Unplug the Money Valves

Unplug the Money Valves

thmb_pie_chart_half_nhYour company’s ability to manage cash flow is critical to its survival. Enterprises that successfully practice good cash management generally survive and prosper. Those that don’t are likely to be undone by the weight of increasing debt — if it’s even available — and the inability to pay employees and suppliers.

Maintaining smooth cash flow requires juggling most aspects of your enterprise, from accounts receivables to extending lines of credit and managing inventory. Increasing cash flow reduces the amount of fixed capital required to support your ongoing operations.

It may help to think of the process in terms of the cash cycle, which is the amount of cash your company needs in terms of days of activity to keep operating. Let’s assume your business had the following financial statistics at the end of its most recent fiscal year:

Annual sales $3,600,000
Annual cost of sales $3,285,000
Billed accounts receivables $   600,000
Unbilled accounts receivables $   400,000
Accounts payable and accrued expenses $   450,000

The first step in calculating the cash cycle is to determine the amount of average daily sales and the cost of sales. Dividing sales and cost of sales by 365 days gives you average daily sales of nearly $10,000 and average daily cost of sales of $9,000.

Then you calculate the number of days’ investment in billed and unbilled accounts receivable:

Billed accounts receivables $   600,000
Plus unbilled accounts receivables $   400,000
Subtotal $1,000,000
Divided by average daily sales $     10,000
Number of days investment            100

Thus, it takes 100 days on average between production of a good or service and payment. Similarly, using the daily cost of sales average, you can determine the number of days financed by vendors and employees:

Accounts payable and accrued expenses $   450,000
Divided by average daily cost of sales $       9,000
Number of days financed              50

With that in mind, here are eight tips to strengthen your business’s cash cycle and increase cash flow:

1. Stretch out your payables. Take the maximum time to pay your suppliers. Essentially this amounts to an interest-free line of credit and gives you more time to use your working capital.

2. Take advantage of payment incentives. If your suppliers offer you a discount for paying early, take it. Refusing it can be a major mistake. Let’s say you owe $1,000, but you could reduce that to $980 by paying the bill in 10 days rather than the usual 45 days. Foregoing the discount costs your business $20 to hold on to your $980 for 35 days. That is like borrowing money at a 21.3% interest rate. If your suppliers don’t offer incentives, ask for them. Many will be willing in order to speed up their own receivables.

A healthy cash cycle requires some cash flow forecasting. This helps you plan your cash balance and know if you will need to borrow at certain times of the year and how much surplus cash you are likely to have at certain times. Your cash flow forecast is usually done for one year or a quarter in advance and divided into months or weeks. For companies  who are barely making ends meet to pay their day-to-day expenses, a daily cash flow forecast may be needed.

3. Organize your billing schedule. The faster your business collects receivables the more money it has to spend. Prepare invoices as soon as goods or services are delivered. Waiting until the end of the month may add as many as 30 extra days to your cash flow conversion period. Offer discounts for fast payments, and if your business provides a service, ask customers for a deposit before work begins.

4. Closely track and collect overdue accounts.Software can help your business automatically classify the age of accounts receivable and flag overdue accounts. Act immediately on past-due accounts and use a collection agency if necessary.

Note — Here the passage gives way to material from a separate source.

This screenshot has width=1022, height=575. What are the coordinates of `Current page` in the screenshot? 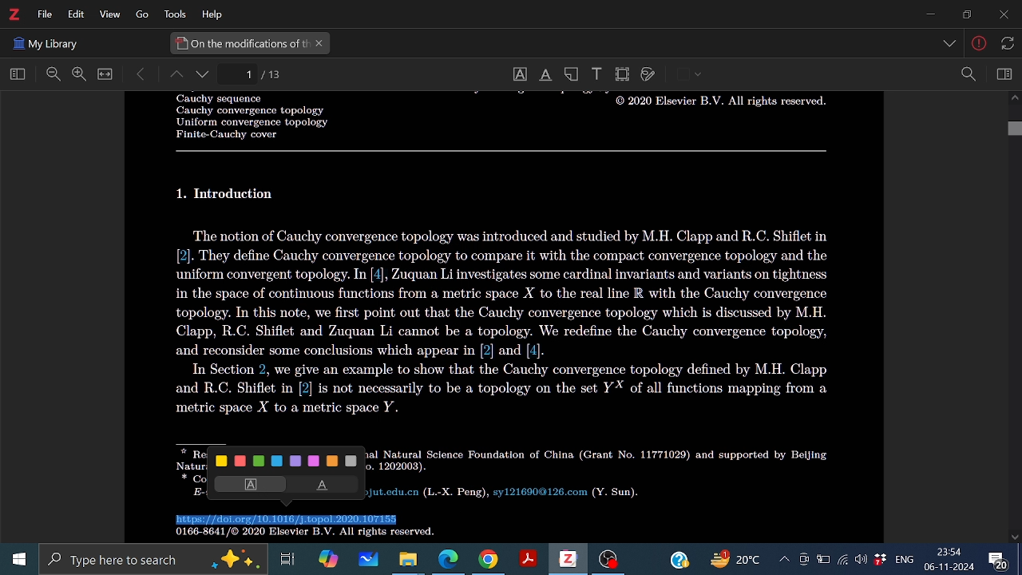 It's located at (273, 74).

5. Use fund transfers. If you use electronic fund transfers in place of cheques you can reduce your collection cycle.

6. Split business between suppliers. Sometimes you want to buy equipment, say computer hardware, from a value added reseller who can help you choose the right system for your needs. Other times, however, consider buying routine materials such as cables, software, paper and printer cartridges from a mail order catalogue at commodity prices. Alternatively, get together with some colleagues to buy supplies in bulk.

7. Keep a lean inventory. Having too much stock can tie up large amounts of cash. Calculate your turnover ratio (cost of goods sold divided by the average value of inventory) to keep turnover within industry norms. Regularly check for old or outdated stock. You can defer future orders to get rid of that stock or sell it at cost, which would improve your company’s liquidity.

8. Consider leasing instead of buying. Leasing computer equipment, cars, tools and other gear costs more than buying, but you will avoid tying up cash. Lease payments are a business expense, so they will also help lower your taxable income.

Talk with your accountant or business advisor who can help you review your cash flow statements, find weaknesses and come up with solutions to maintain a healthy balance between cash flowing in and out of your enterprise.